#### Exercise objective:
In your answer, set down the records below exactly as they stand, omitting pictures.
[[ Source records, beginning ]]
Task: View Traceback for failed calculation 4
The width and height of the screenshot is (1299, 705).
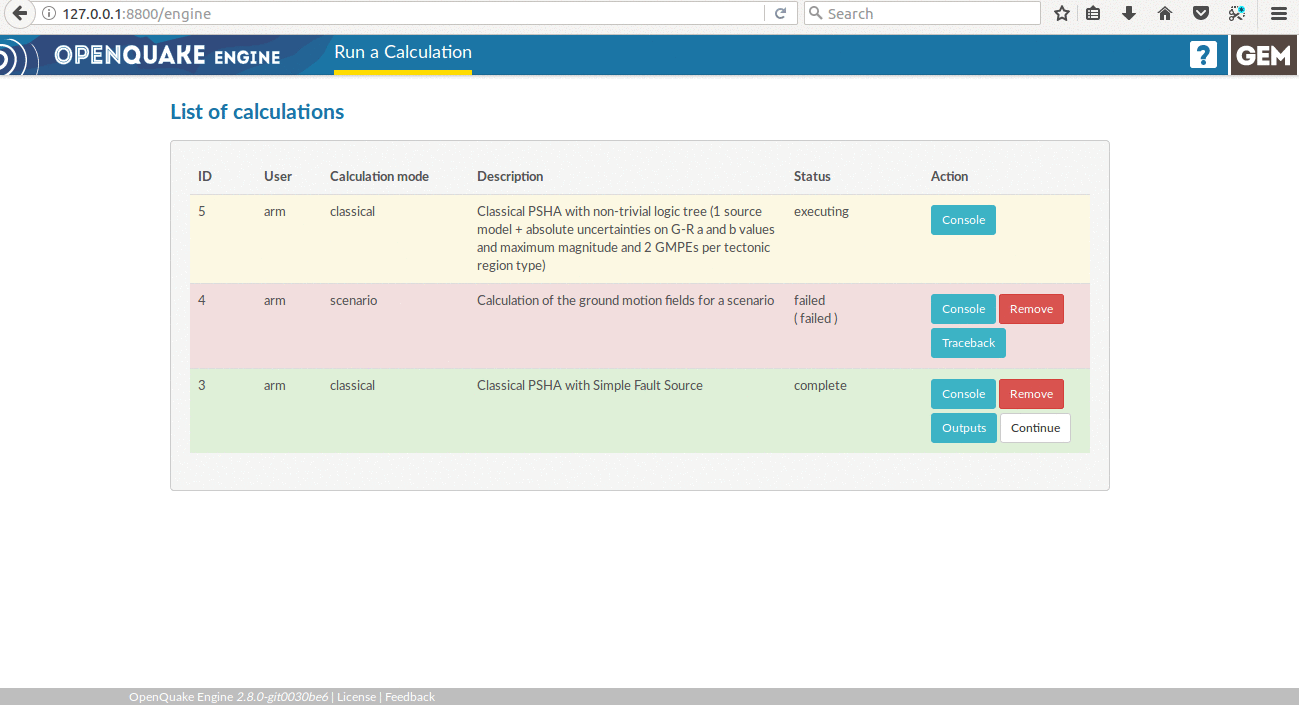Action: 968,343
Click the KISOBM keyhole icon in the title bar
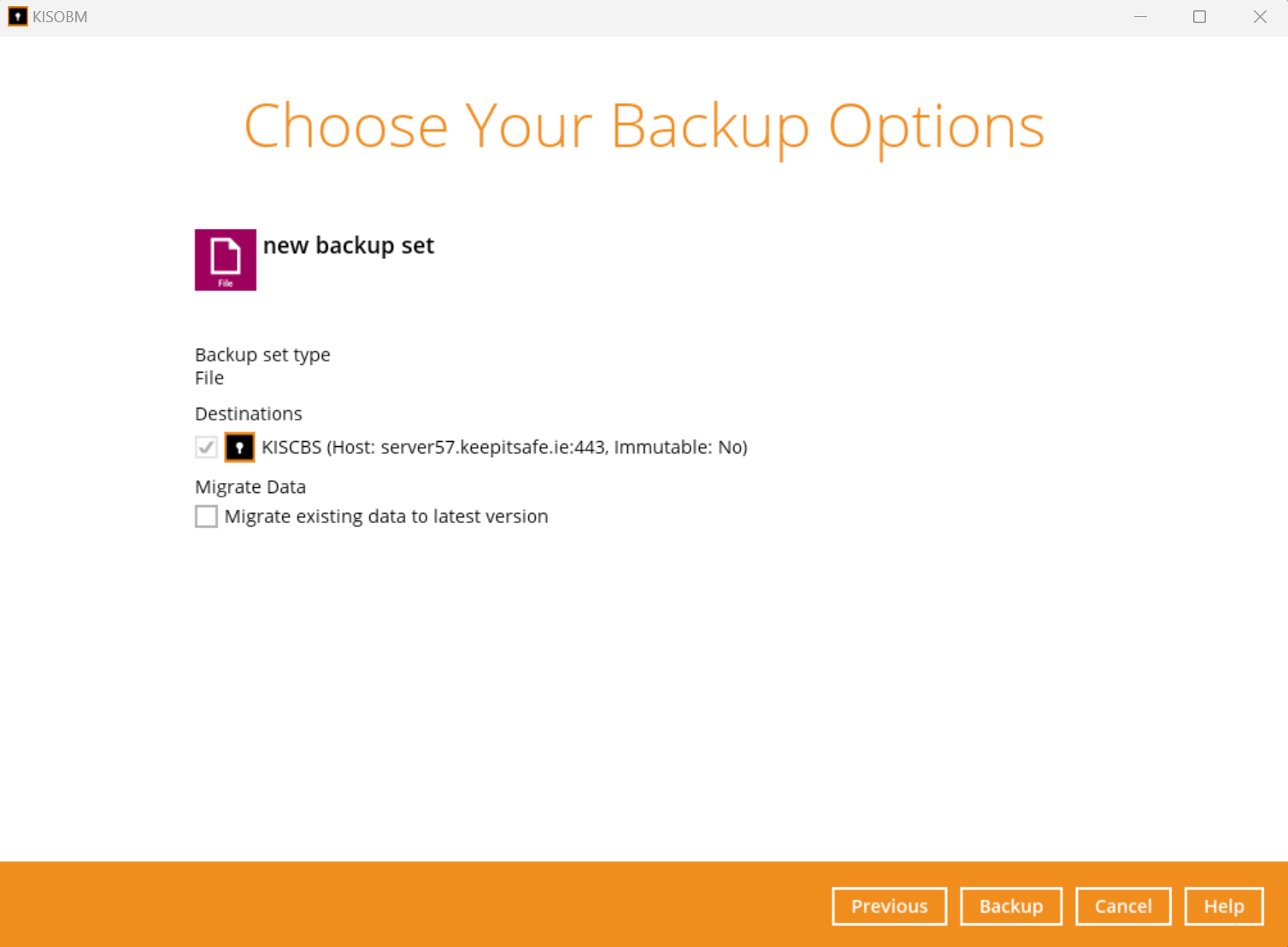 pyautogui.click(x=17, y=16)
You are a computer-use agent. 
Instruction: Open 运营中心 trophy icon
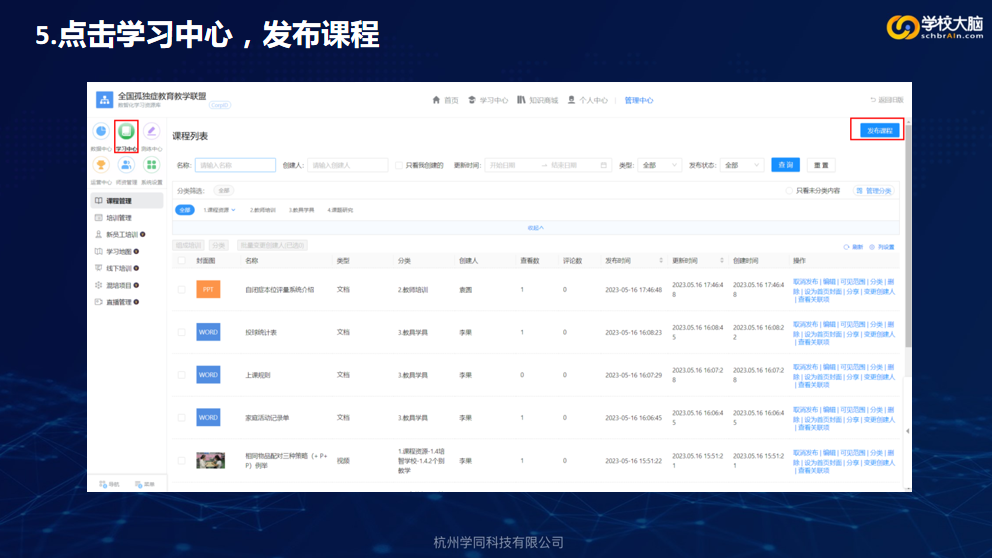[101, 164]
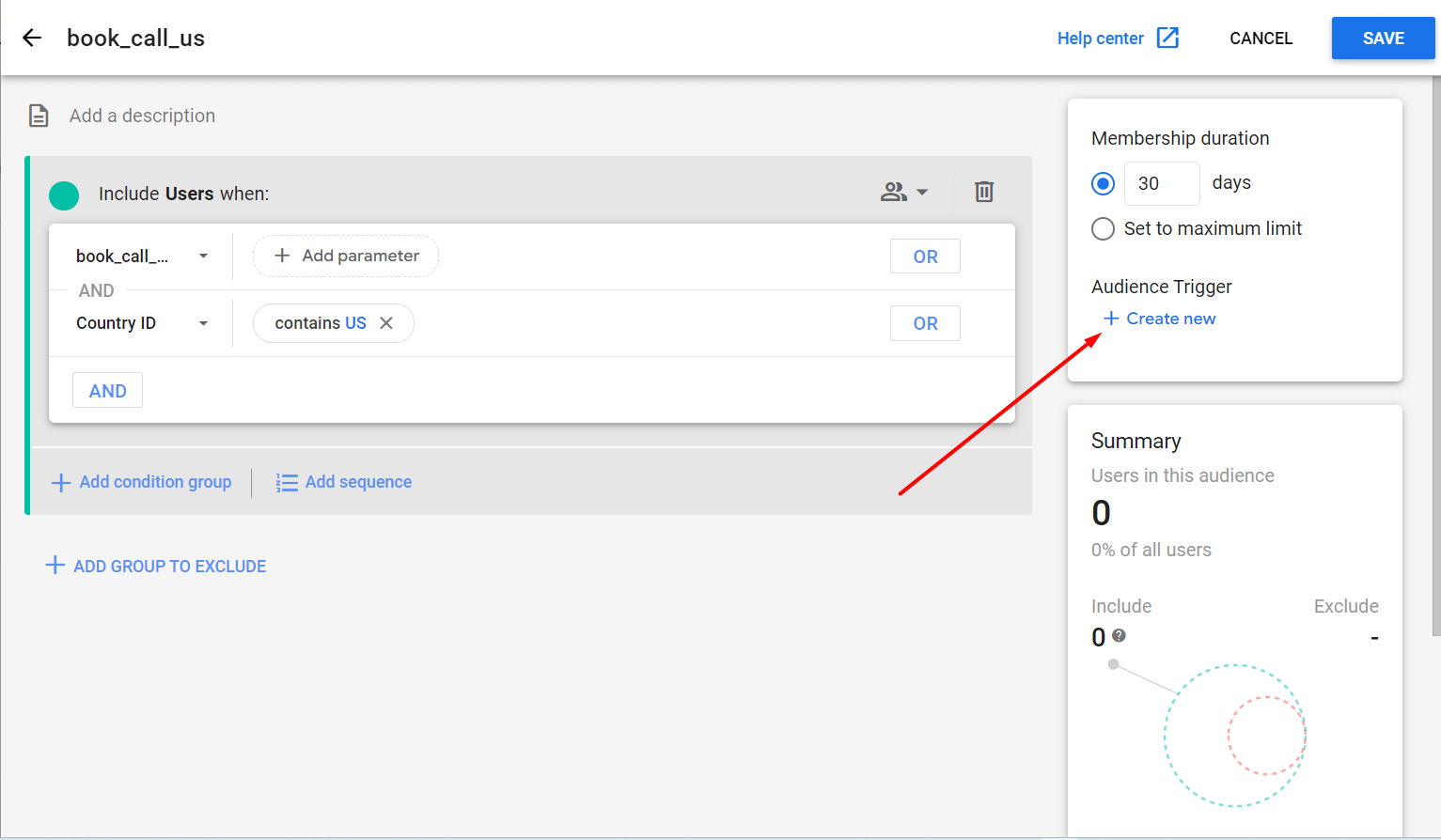Image resolution: width=1441 pixels, height=840 pixels.
Task: Select the Set to maximum limit option
Action: 1103,228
[[ Source records, end ]]
#### Exercise answer:
Task: View Traceback for failed calculation 4
The width and height of the screenshot is (1299, 705).
Action: 968,343
Click the KISOBM keyhole icon in the title bar
 pyautogui.click(x=17, y=16)
You are a computer-use agent. 
Instruction: Open 运营中心 trophy icon
[101, 164]
Image resolution: width=1441 pixels, height=840 pixels.
Task: Select the Set to maximum limit option
Action: 1103,228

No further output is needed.